Tindakannya yang terekam dalam video sempat memicu pro kontra di tengah masyarakat. Anggrek Anggarayani menjelaskan bahwa tindakan memotong seragam siswa tersebut bukan dilakukan secara spontan atau tanpa dasar.
Ia mengaku, pemotongan seragam dilakukan atas permintaan orang tua siswa bersangkutan. Siswa dalam video diketahui bernama Iksan, seorang siswa pindahan yang kini duduk di kelas 9 SMP PGRI 5 Sukodono. Menurut Anggrek, seragam yang dikenakan Iksan adalah seragam dari sekolah lamanya.
“Saya menelpon ibunya, Bu bagaimana ini kok Iksan masih memakai seragam tersebut, akhirnya ibunya chat saya, bilang agar dipotong saja bu, digunting saja, dan chat itu masih ada, juga sudah saya print,” ujar Anggrek seperti dilansir dari Tribunnews, Kamis (24/4/2025).
Ibu dari Iksan disebut telah membelikan seragam baru dua bulan sebelum kejadian, namun Iksan tetap bersikeras mengenakan seragam lama.
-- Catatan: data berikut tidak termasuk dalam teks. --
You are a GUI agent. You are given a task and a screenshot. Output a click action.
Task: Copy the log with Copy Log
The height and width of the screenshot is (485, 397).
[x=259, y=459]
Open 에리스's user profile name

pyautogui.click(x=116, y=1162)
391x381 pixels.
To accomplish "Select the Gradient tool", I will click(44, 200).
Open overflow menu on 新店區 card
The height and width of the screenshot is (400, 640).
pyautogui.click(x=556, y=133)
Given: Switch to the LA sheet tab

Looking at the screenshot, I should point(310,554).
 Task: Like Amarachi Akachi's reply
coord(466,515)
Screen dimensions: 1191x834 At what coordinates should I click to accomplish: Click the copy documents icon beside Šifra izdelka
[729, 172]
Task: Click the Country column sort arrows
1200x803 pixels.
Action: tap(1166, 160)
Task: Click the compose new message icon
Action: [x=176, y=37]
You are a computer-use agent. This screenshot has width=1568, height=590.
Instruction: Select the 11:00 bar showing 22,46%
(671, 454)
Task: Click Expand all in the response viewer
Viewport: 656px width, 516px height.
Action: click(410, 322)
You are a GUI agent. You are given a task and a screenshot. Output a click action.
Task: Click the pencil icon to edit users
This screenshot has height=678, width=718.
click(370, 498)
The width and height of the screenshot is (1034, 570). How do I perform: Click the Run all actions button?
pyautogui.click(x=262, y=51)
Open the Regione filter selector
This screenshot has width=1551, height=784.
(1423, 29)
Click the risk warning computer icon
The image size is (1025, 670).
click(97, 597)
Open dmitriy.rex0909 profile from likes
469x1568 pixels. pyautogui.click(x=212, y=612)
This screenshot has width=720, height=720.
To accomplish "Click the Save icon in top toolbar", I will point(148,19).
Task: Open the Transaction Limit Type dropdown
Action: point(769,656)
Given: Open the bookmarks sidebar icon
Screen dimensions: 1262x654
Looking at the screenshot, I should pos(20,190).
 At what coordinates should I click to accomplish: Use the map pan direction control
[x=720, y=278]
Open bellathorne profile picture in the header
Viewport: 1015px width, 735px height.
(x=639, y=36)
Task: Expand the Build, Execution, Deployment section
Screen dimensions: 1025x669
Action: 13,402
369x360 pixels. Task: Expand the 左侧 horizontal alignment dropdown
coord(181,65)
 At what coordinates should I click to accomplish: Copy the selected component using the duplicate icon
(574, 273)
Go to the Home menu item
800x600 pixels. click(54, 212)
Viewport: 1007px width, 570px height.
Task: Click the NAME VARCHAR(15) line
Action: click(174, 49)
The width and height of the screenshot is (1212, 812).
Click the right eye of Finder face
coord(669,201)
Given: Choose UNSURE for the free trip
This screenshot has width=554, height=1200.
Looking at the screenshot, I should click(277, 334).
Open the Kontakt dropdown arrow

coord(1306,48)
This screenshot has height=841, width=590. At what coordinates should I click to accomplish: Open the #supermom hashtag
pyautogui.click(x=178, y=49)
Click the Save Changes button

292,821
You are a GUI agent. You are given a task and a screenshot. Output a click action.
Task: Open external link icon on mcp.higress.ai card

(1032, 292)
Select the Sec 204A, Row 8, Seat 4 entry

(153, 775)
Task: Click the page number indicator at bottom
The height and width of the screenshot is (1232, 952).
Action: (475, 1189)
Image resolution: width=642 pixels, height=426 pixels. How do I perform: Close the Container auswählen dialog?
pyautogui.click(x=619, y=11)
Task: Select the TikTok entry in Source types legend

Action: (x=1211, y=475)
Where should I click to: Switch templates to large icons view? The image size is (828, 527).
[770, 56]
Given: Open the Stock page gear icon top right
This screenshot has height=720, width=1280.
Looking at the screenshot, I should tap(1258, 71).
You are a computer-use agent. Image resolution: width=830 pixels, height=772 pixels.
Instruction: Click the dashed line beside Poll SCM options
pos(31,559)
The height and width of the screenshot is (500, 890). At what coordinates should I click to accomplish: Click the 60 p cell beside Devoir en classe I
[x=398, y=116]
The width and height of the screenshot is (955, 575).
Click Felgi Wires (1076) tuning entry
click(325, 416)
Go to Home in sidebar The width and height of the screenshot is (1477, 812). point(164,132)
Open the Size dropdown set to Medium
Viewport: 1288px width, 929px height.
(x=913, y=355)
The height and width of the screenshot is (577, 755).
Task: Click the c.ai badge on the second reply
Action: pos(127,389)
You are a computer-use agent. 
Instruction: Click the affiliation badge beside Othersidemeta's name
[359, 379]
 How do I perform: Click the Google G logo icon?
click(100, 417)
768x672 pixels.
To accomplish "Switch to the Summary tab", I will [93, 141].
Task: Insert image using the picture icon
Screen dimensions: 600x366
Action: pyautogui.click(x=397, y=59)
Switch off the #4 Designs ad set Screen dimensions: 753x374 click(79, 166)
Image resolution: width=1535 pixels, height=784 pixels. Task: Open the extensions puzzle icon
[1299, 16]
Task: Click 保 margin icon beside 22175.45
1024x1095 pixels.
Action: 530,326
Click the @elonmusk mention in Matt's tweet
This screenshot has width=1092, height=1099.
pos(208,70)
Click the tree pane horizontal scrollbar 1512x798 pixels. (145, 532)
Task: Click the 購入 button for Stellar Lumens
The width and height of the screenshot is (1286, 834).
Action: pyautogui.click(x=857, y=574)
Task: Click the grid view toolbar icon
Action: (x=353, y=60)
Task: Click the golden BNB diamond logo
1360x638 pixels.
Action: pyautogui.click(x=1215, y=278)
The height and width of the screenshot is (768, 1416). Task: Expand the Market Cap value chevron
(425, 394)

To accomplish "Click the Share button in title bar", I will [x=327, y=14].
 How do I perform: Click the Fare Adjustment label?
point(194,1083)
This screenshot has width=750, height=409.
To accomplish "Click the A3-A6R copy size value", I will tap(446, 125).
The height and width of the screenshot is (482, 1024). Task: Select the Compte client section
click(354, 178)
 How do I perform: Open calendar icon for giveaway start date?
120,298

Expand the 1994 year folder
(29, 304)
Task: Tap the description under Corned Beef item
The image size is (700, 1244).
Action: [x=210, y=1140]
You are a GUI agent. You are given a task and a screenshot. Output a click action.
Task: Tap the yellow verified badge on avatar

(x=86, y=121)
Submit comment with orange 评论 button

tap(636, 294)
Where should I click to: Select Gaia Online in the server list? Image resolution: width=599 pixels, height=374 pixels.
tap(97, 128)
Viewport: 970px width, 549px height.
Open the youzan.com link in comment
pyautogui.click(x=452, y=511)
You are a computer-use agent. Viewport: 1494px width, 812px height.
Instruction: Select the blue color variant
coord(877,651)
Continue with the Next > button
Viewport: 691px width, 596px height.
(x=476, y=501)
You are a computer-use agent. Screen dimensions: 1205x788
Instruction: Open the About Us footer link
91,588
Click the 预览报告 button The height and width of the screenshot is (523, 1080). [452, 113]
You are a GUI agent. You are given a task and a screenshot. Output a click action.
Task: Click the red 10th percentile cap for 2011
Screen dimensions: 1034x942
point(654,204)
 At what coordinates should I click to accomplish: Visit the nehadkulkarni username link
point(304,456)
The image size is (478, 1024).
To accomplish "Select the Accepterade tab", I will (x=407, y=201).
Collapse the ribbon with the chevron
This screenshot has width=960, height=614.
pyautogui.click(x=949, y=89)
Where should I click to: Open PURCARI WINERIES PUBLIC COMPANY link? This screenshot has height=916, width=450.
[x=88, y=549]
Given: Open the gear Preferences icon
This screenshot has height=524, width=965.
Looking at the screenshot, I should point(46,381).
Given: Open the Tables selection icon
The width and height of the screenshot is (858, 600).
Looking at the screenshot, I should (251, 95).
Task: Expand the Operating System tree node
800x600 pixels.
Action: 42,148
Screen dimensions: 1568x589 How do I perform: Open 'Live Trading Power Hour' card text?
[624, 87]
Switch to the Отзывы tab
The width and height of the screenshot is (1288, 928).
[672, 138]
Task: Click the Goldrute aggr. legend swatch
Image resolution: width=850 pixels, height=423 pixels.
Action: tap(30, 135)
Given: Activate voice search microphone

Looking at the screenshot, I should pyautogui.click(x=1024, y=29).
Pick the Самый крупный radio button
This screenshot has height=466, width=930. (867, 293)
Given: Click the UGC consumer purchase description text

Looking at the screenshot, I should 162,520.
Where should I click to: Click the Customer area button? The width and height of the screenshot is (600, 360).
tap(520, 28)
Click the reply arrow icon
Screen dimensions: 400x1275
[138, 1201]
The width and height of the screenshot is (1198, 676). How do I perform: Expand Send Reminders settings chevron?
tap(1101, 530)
Alasannya, menurut Anggrek, karena Iksan merasa dirinya terlihat lebih keren memakai seragam lamanya yang sudah dipenuhi coretan dan mulai pendek di bagian celana.
“Sudah dibelikan seragam baru 2 bulan sebelumnya, tapi Nak Iksan tidak mau, katanya dia memakai seragam itu terlihat keren,” tambah Anggrek dalam penjelasannya.